▶ _Your instructions_
In the entries that follow, the lines from the one with "Collection (463, 104)" through the one with "Flickr Orchid Photo Website (374, 783)" are the ones to write out, exactly and with both ends included. Nothing else should appear.
+++ Listed records +++
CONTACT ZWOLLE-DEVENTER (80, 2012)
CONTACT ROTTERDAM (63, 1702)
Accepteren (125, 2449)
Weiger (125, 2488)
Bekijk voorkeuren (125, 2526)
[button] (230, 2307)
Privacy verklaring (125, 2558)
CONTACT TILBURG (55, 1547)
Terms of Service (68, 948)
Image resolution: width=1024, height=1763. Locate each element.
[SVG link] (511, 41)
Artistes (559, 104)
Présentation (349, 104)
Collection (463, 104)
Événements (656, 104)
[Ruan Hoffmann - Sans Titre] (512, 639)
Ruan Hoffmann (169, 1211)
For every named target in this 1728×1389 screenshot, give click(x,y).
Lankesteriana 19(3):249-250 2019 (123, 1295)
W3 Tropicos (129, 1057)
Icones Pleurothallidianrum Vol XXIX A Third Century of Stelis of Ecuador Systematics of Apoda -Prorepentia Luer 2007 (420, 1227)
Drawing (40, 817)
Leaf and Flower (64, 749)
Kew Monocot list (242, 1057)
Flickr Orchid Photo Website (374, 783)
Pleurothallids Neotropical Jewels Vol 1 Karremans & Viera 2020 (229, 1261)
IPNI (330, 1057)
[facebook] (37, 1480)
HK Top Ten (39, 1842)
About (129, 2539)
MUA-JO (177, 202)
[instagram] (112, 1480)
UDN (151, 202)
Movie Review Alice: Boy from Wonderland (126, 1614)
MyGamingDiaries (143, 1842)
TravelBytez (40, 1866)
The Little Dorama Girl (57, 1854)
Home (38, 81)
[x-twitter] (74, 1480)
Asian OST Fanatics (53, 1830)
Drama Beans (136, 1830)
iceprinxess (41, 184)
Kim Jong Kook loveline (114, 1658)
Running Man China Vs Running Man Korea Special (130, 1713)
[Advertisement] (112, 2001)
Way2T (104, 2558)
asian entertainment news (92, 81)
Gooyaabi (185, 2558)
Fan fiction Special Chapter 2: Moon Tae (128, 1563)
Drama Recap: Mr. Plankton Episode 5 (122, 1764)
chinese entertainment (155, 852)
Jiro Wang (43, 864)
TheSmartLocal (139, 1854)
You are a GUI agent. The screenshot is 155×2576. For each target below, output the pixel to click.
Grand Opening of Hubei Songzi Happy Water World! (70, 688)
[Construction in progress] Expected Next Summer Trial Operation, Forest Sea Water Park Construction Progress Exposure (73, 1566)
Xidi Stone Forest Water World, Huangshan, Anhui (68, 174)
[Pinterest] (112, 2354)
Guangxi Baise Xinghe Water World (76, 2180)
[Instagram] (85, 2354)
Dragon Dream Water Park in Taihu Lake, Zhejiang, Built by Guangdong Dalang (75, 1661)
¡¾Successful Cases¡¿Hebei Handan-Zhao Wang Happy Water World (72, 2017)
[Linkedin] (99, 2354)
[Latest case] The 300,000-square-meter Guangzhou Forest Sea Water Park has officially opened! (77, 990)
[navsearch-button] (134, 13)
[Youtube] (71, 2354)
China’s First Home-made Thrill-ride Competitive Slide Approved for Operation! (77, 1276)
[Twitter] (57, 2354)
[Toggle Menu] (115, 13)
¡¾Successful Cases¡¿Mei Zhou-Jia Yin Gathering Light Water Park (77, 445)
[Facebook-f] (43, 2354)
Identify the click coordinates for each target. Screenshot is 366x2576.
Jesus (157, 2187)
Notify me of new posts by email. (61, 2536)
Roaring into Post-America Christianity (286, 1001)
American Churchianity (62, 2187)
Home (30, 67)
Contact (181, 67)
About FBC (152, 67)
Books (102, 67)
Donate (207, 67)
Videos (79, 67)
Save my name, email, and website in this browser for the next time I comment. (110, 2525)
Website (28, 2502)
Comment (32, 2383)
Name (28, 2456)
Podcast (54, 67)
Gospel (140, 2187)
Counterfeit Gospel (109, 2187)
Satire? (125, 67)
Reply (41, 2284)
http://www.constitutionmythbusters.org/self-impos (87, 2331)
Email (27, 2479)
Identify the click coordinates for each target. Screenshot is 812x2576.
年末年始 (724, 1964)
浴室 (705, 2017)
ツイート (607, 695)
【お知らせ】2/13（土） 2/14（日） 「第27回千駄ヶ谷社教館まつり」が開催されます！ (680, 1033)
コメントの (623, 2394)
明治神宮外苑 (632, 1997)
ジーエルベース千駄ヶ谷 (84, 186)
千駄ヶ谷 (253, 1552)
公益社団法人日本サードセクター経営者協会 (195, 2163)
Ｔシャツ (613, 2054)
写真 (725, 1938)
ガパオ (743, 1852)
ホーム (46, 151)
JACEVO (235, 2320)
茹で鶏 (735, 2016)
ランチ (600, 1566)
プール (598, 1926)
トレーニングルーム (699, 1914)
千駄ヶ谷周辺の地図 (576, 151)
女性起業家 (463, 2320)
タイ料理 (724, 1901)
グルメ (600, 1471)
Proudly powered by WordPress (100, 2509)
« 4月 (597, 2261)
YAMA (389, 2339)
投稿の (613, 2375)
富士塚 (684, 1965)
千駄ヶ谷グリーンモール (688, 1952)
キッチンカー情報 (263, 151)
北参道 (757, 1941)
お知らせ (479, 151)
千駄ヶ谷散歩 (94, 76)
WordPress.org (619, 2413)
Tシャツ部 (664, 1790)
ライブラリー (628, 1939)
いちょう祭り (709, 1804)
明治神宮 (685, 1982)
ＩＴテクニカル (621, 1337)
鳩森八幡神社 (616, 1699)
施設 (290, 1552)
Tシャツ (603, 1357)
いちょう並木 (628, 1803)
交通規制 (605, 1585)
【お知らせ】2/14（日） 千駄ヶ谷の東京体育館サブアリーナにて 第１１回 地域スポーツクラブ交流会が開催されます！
+++
▶ _Written response_
Collection (463, 104)
Événements (656, 104)
[Ruan Hoffmann - Sans Titre] (512, 639)
Ruan Hoffmann (169, 1211)
For every named target in this 1728×1389 screenshot, give click(x,y).
Lankesteriana 19(3):249-250 2019 (123, 1295)
W3 Tropicos (129, 1057)
Icones Pleurothallidianrum Vol XXIX A Third Century of Stelis of Ecuador Systematics of Apoda -Prorepentia Luer 2007 (420, 1227)
Drawing (40, 817)
Leaf and Flower (64, 749)
Kew Monocot list (242, 1057)
Flickr Orchid Photo Website (374, 783)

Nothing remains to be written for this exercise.